My mage was kind of an idiot. All arcane knowledge, not much common sense.
The cyber-ninja in the party was not much better.
You pointed us at things you wanted dead.
We were not invited to the strategy meetings with the smart people.
...After almost dying to a nest of vampires ICLY we needed to figure out a way to kill them so the 4 players of the smart people got together ICly and planned out the next attack with the GM int he middle of my apartment's living room floor.
My bestie (who played the Ninja) and I sat at the apartment's kitchen island drinking whiskey shots trying to 1-up each other while playing "101 uses for a dead hooker" ICly. (Real drinks)
About 20 minutes in, we get bored and come up with a plan. We pass the GM a note explaining that while they have their meeting, we ICLY go to the store and buy a tarp and some fake vampire fangs. We put some camo makeup on the ninja's face, turn the tarp into a shredded looking hood and cape, then put the fangs in and spread catsup around his mouth then enact our plan.
The GM makes the rest of the party make checks. Unfortunately, they all pass the combat checks but no one passes the check to realize what is happening so the GM tells them that they see what must be an elder vampire fly up to the balcony window facing out over the bay and bang on the glass while snarling at them in the middle of the bright sunlight.
They all immediately grab their guns and start shooting and this is where the oopsie happens...
You see, normally our cyber-ninja was so freaking fast he could have used his reaction and agility to get out of the line of fire but what we didn't take into account was the fact that I was levitating him so he didn't get to go on his reaction... he could only be moved on my reaction.

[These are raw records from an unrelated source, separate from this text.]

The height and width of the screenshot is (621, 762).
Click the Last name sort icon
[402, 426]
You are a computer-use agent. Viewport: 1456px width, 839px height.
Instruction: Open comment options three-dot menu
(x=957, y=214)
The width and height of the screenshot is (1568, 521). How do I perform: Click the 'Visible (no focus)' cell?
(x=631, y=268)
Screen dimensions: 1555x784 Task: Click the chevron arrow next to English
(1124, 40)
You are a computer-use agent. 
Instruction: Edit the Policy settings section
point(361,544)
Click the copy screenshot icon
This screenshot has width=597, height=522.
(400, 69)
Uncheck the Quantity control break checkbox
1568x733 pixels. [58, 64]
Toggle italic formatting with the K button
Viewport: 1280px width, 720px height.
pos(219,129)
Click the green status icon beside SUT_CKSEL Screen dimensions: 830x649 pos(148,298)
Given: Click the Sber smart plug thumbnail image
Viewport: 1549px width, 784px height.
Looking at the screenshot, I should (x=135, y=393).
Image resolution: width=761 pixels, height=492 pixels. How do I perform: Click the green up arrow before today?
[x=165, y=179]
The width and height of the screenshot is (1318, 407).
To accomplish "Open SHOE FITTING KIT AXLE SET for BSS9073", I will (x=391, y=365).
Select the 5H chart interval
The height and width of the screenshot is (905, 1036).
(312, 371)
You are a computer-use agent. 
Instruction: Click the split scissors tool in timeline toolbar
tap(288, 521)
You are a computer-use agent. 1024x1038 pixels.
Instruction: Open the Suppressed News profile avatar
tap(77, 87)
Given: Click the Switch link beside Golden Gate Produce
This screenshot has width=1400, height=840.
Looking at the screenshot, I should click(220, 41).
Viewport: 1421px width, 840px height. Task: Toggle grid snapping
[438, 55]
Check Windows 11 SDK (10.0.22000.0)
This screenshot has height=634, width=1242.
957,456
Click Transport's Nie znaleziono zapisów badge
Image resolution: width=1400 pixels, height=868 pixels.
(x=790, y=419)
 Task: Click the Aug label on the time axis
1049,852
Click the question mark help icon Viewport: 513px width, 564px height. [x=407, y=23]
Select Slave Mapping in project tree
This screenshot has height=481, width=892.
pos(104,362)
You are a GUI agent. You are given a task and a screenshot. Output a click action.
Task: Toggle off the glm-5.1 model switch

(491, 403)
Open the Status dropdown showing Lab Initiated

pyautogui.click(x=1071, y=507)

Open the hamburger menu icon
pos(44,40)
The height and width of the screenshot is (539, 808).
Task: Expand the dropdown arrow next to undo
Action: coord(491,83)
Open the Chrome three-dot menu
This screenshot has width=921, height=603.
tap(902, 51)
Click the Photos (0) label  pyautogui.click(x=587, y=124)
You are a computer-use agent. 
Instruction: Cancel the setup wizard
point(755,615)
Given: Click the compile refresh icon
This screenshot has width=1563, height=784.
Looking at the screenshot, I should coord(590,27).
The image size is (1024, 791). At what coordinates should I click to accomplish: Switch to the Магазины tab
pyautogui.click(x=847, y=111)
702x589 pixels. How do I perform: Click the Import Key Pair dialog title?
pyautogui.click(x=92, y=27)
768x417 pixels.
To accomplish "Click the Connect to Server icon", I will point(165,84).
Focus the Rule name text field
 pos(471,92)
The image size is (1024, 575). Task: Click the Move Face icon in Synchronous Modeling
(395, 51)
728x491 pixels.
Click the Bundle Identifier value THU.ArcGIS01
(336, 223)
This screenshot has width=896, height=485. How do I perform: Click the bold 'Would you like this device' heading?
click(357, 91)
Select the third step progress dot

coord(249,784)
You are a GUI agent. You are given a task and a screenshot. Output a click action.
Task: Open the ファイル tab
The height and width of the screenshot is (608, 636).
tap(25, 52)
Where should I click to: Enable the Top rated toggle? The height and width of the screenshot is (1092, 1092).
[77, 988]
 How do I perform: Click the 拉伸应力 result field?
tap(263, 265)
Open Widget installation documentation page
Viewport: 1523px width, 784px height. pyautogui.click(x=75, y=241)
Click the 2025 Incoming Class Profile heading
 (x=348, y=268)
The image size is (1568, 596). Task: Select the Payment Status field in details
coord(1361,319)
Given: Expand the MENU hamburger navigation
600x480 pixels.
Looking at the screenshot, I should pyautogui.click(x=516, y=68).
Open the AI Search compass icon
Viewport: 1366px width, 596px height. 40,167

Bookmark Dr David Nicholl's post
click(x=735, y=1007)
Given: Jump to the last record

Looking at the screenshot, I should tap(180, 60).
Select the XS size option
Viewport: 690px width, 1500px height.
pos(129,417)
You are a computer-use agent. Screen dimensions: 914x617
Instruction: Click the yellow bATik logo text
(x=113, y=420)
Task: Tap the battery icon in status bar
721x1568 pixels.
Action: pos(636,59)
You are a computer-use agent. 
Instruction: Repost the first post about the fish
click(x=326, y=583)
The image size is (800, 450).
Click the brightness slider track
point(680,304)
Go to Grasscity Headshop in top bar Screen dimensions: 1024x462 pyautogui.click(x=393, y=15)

What followed was 4 seconds of him trying hilariously to dodge a wall of machine-gun fire while held in place mid-air, blowing off one of his arms and taking him to the brink of death. By the time it was my turn to go and I could release the spell, he was pretty much a bloody stump missing one arm and a foot.
The new cyber-arm and replacement cyber leg came out of our cut of the bank.
Fortunately, we had a great doc wagon package or he would have been soooo dead.